The Span Hierarchy That Makes Agents Debuggable #
The thing that actually unlocks agent debugging is the parent-child span relationship. When every LLM call and every tool call is a typed child span, your trace viewer shows you exactly where time and tokens went:
agent.run (total: 5.8s)
├── gen_ai.chat 1.2s 450 tokens
│ └── gen_ai.tool.call: search_web 0.8s
├── gen_ai.chat 3.1s 890 tokens ← your problem
│ ├── gen_ai.tool.call: read_file 0.1s
│ └── gen_ai.tool.call: write_file 0.2s
└── gen_ai.chat 0.9s 210 tokens
Without instrumentation, the 5.8-second request is a black box. With it, you see LLM call 2 burned 890 input tokens and that is where you focus your optimization work. For teams not using a framework that already emits these spans, the manual instrumentation is straightforward:
from opentelemetry import trace
from opentelemetry.semconv.ai import SpanAttributes
tracer = trace.get_tracer("myapp.ai")
with tracer.start_as_current_span("gen_ai.chat") as span:
span.set_attribute(SpanAttributes.GEN_AI_SYSTEM, "anthropic")
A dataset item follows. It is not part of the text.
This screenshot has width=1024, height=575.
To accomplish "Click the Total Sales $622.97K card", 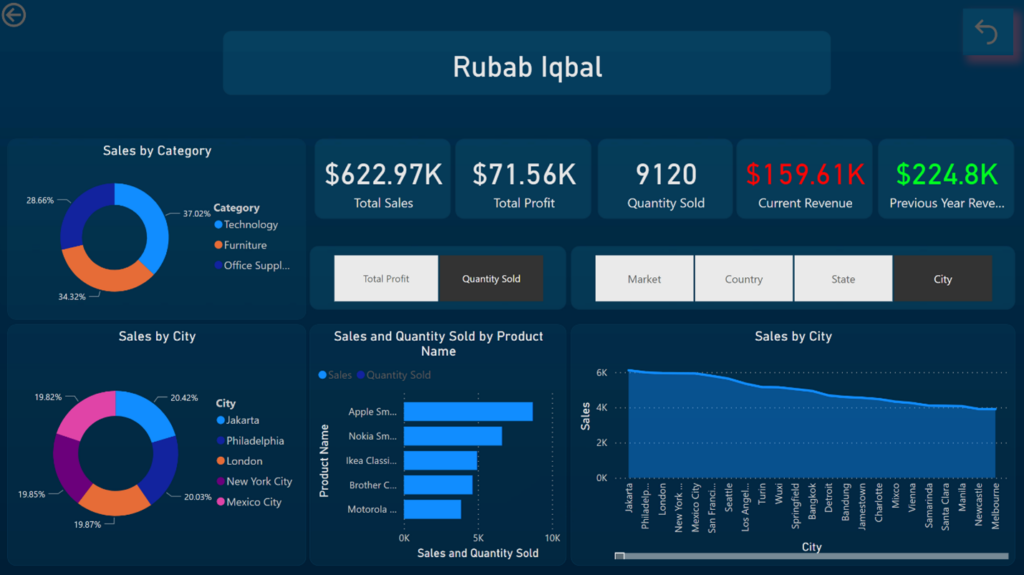I will [x=382, y=180].
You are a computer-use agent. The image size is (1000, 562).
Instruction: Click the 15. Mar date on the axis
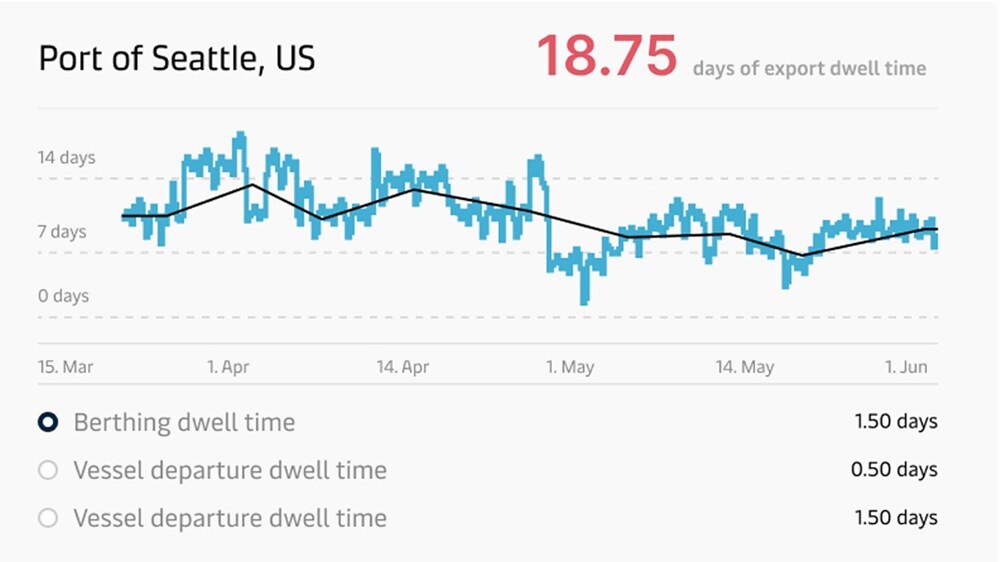coord(65,367)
span.set_attribute(SpanAttributes.GEN_AI_REQUEST_MODEL, "claude-sonnet-4-6")
response = client.messages.create(...)
span.set_attribute(SpanAttributes.GEN_AI_USAGE_INPUT_TOKENS,
response.usage.input_tokens)
span.set_attribute(SpanAttributes.GEN_AI_USAGE_OUTPUT_TOKENS,
response.usage.output_tokens)
span.set_attribute("gen_ai.response.finish_reasons",
[response.stop_reason])
Most Teams Are Already Halfway There #
If you are using a popular AI framework, it likely already emits OTel-compliant spans. LangChain emits native OTel spans via the langchain-opentelemetry package. CrewAI emits spans for agent tasks and tool calls. AutoGen and AG2 both have OTel instrumentation packages. For framework users, the practical path: set OTEL_EXPORTER_OTLP_ENDPOINT
to your collector URL, restart, and your framework handles span creation. No instrumentation code — just an environment variable.
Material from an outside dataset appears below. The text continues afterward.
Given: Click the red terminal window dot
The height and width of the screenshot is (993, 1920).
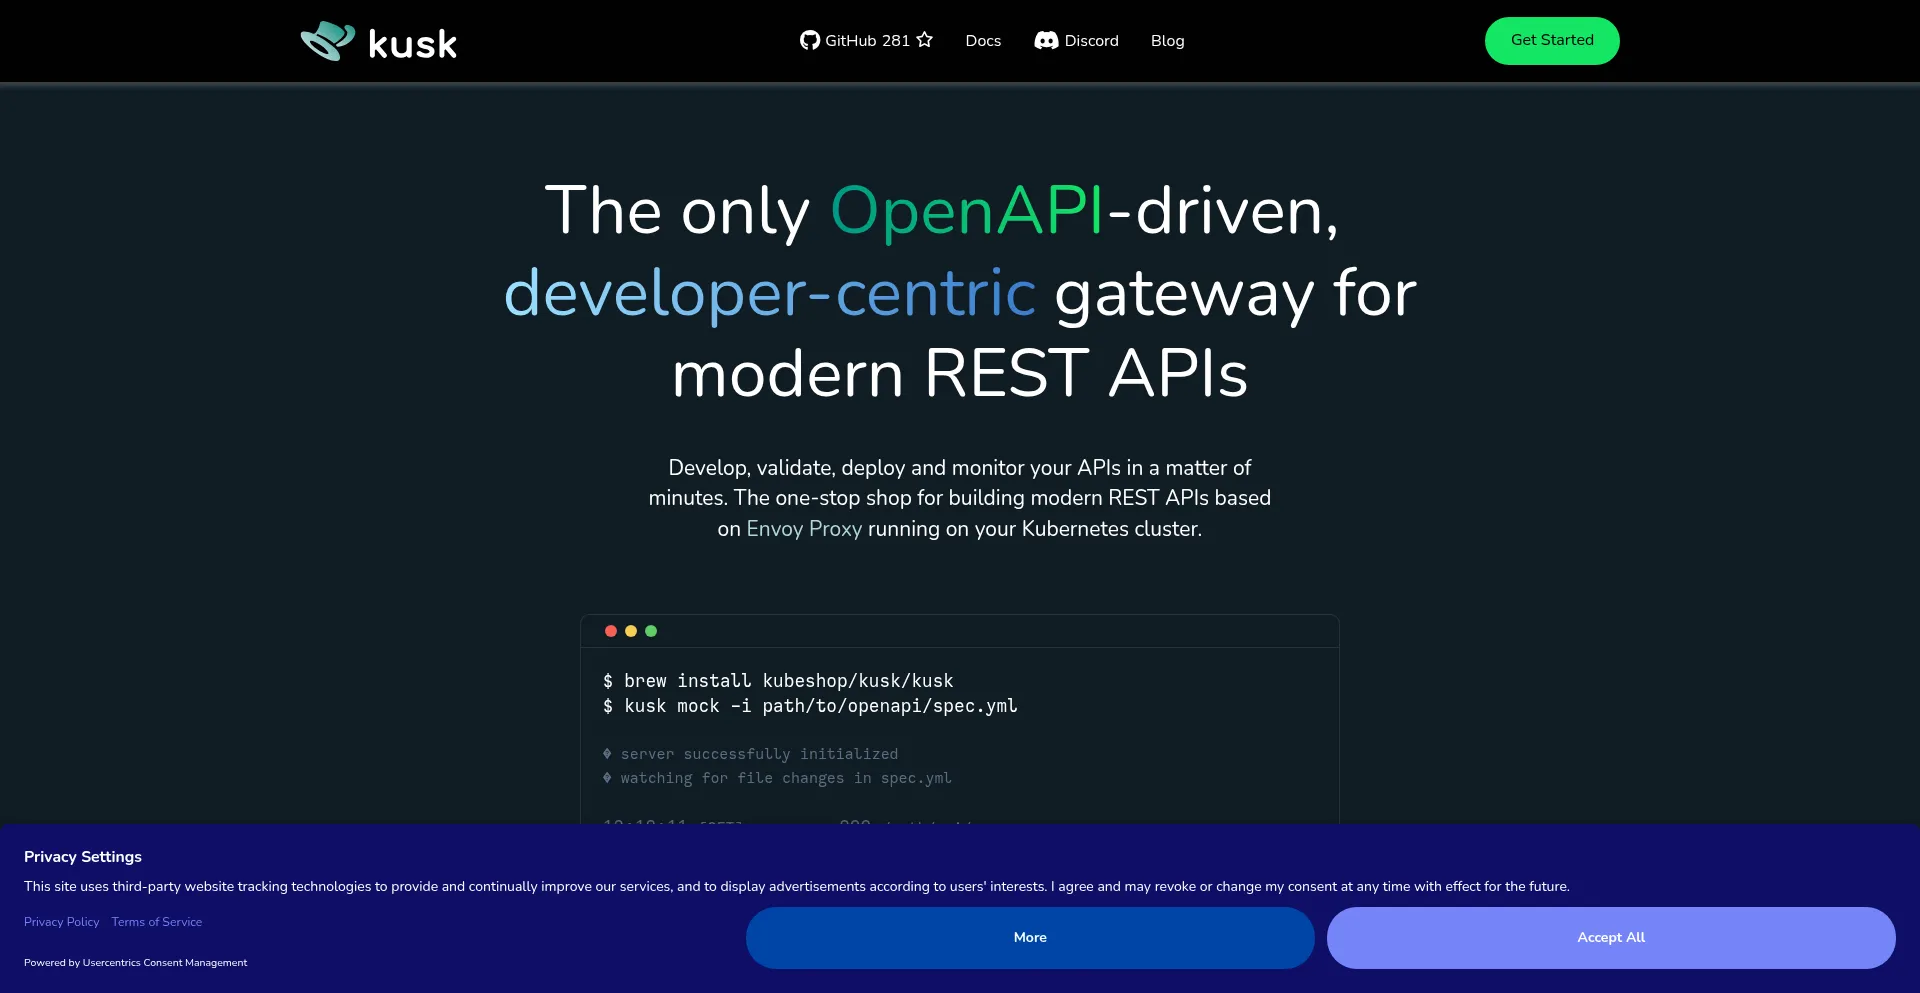Looking at the screenshot, I should pyautogui.click(x=611, y=631).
One Standard, Every Backend #
The strategic case for OTel over vendor-specific SDKs: every major observability platform now supports gen_ai.* attributes natively. Datadog announced native support for OTel GenAI semantic conventions. Honeycomb, New Relic, Grafana, and Dynatrace all support them. Instrument once against the standard, route your telemetry to any backend, switch backends without touching instrumentation code. Vendor-specific LLM observability SDKs do not offer this. You instrument with their SDK, you are locked to their platform — a bet worth avoiding in a market moving this fast.
What Is Coming Next #
The OTel GenAI SIG is actively expanding three areas. The agent span semantic conventions are growing to cover multi-agent systems — tasks, agent teams, memory operations, and artifact tracking. Stable mcp.* attributes for MCP tool tracing are in progress; when those land, you will have end-to-end visibility from agent invocation through every MCP tool call. Standardized cost-tracking attributes and quality signals like time-to-first-token are also on the roadmap.
The overhead argument against instrumentation does not hold: OTel adds under 1ms per call, and LLM API latency runs 100ms to 30 seconds. Per OpenTelemetry’s GenAI observability guide, the cost of not instrumenting — debugging agent failures by guesswork — is substantially higher. If you are shipping agents to production, instrument them first. Visibility before features.